Written By Unknown on Minggu, 21 September 2014 | 00.02

By Mark Kleinman, City Editor

The principal lobbying group for British bankers is to examine plans for a consolidation of dozens of industry trade bodies following top-level talks between the country's biggest lenders.

Sky News has learnt that the chairmen of the five largest high street banks met last week to discuss proposals for the British Bankers' Association (BBA) to combine with peers such as the Payments Council and the UK Cards Association.

The chairmen, who include Sir David Walker of Barclays and Lloyds Banking Group's Lord Blackwell, are understood to have commissioned a working group to examine the issue, led by an independent third party.

The move follows concerns from some big banks about the level of subscriptions they pay for membership of myriad trade associations at a time when they are experiencing severe cost pressures across their businesses.

Insiders said on Thursday that the review was likely to last several months and predicted that it could lead to significant tensions between different trade bodies, with some ultimately expected to be subsumed into the BBA.

the focus of the review will be on organisations serving the retail banking sector, one said.

Sky News revealed in July that the BBA had begun internal discussions about potential mergers with the Payments Council and the UK Cards Association.

The UK Cards Association denied at the time that it was party to any formal talks.

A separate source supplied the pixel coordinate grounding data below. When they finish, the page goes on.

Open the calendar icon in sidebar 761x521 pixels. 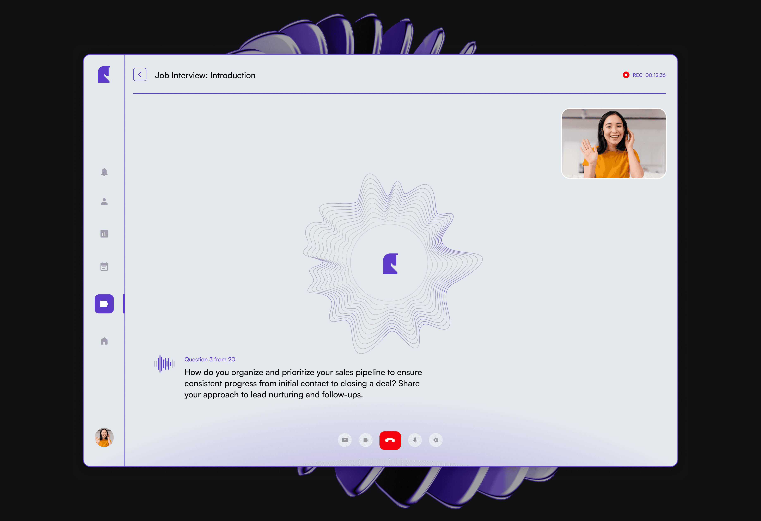(x=104, y=267)
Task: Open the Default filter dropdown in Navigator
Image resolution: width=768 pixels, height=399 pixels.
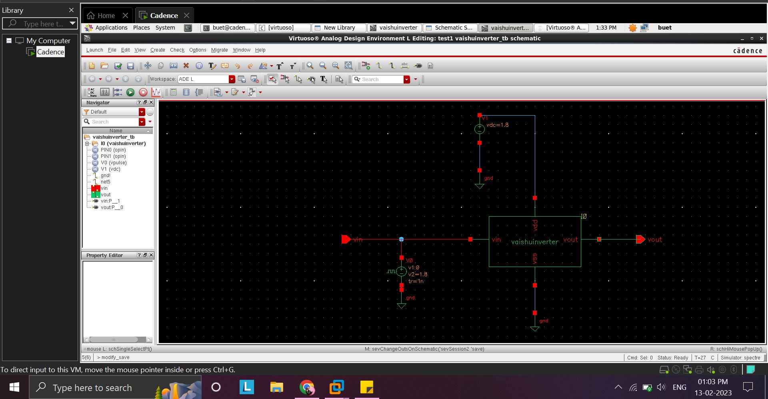Action: tap(142, 112)
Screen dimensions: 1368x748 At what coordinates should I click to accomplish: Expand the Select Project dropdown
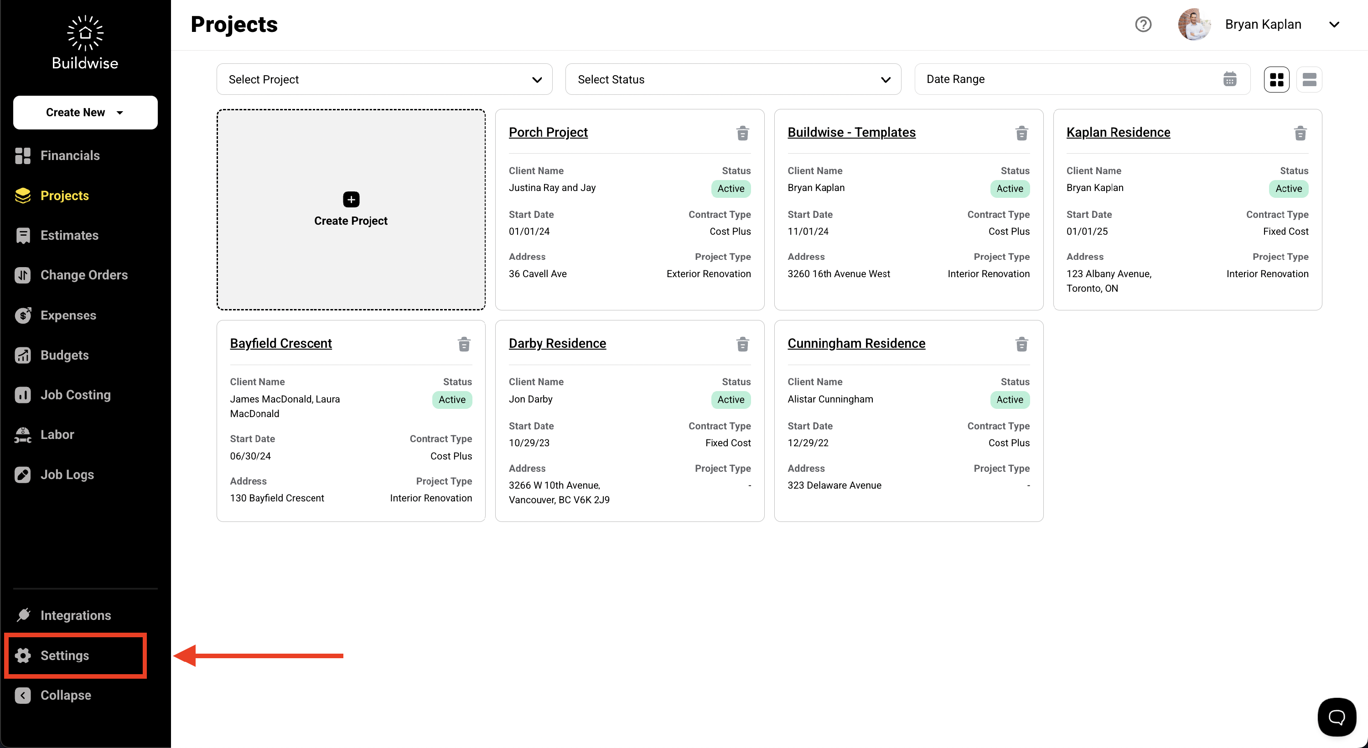tap(384, 80)
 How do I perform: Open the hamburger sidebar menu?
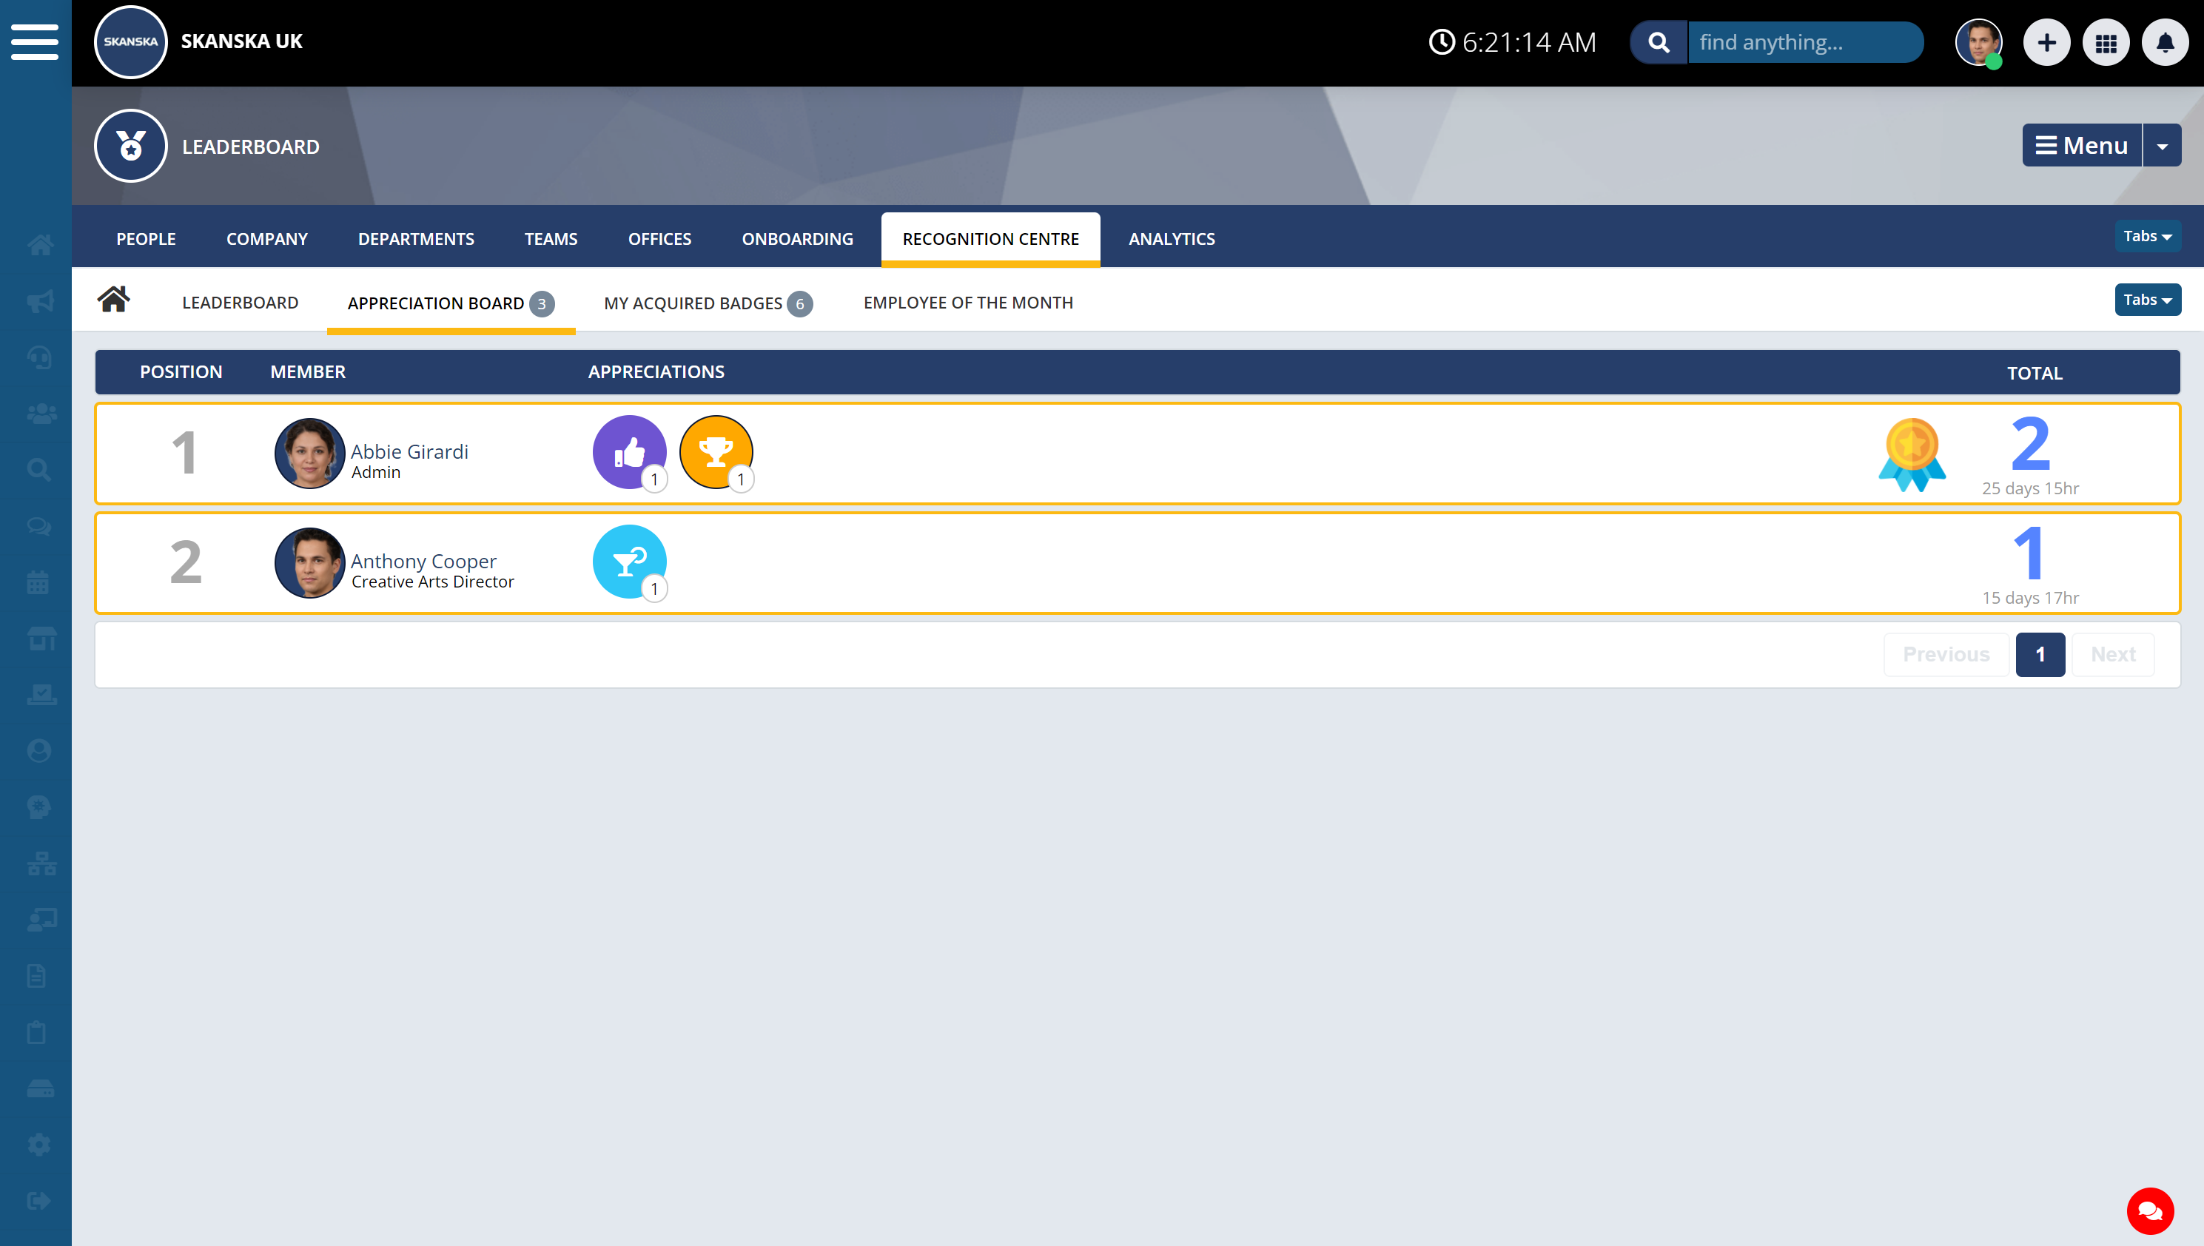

The discussions come at a time of significant structural change in the banking industry and associated sectors, with a new payments industry regulator to be introduced by next April to oversee the infrastructure which processes £75 trillion in annual payments.

"The banks end up footing the bill for most of these bodies and it no longer makes sense for them all to exist on a standalone basis" said one insider.

In 2012, the BBA looked at a possible tie-up with the Council of Mortgage Lenders (CML) but the idea did not progress.

That followed the loss of the BBA's revenues from administering the Libor benchmark rates, a role it gave up in the wake of the manipulation scandal which cost the chairman and chief executive of Barclays their jobs.

The BBA previously generated millions of pounds each year from selling licences to data providers to allow them to publish Libor benchmark data.

Sources said that Libor accounted for roughly 20% of the BBA's revenue before oversight of the benchmarks switched to third parties last year.

Fees for membership of the BBA are paid on a sliding scale dictated by a bank's size, with major high street lenders such as Barclays and Royal Bank of Scotland paying the largest sums.

Last year, the BBA received just over £7.5m in subscription fees, up from £6.2m in 2012.

A BBA spokesman declined to comment.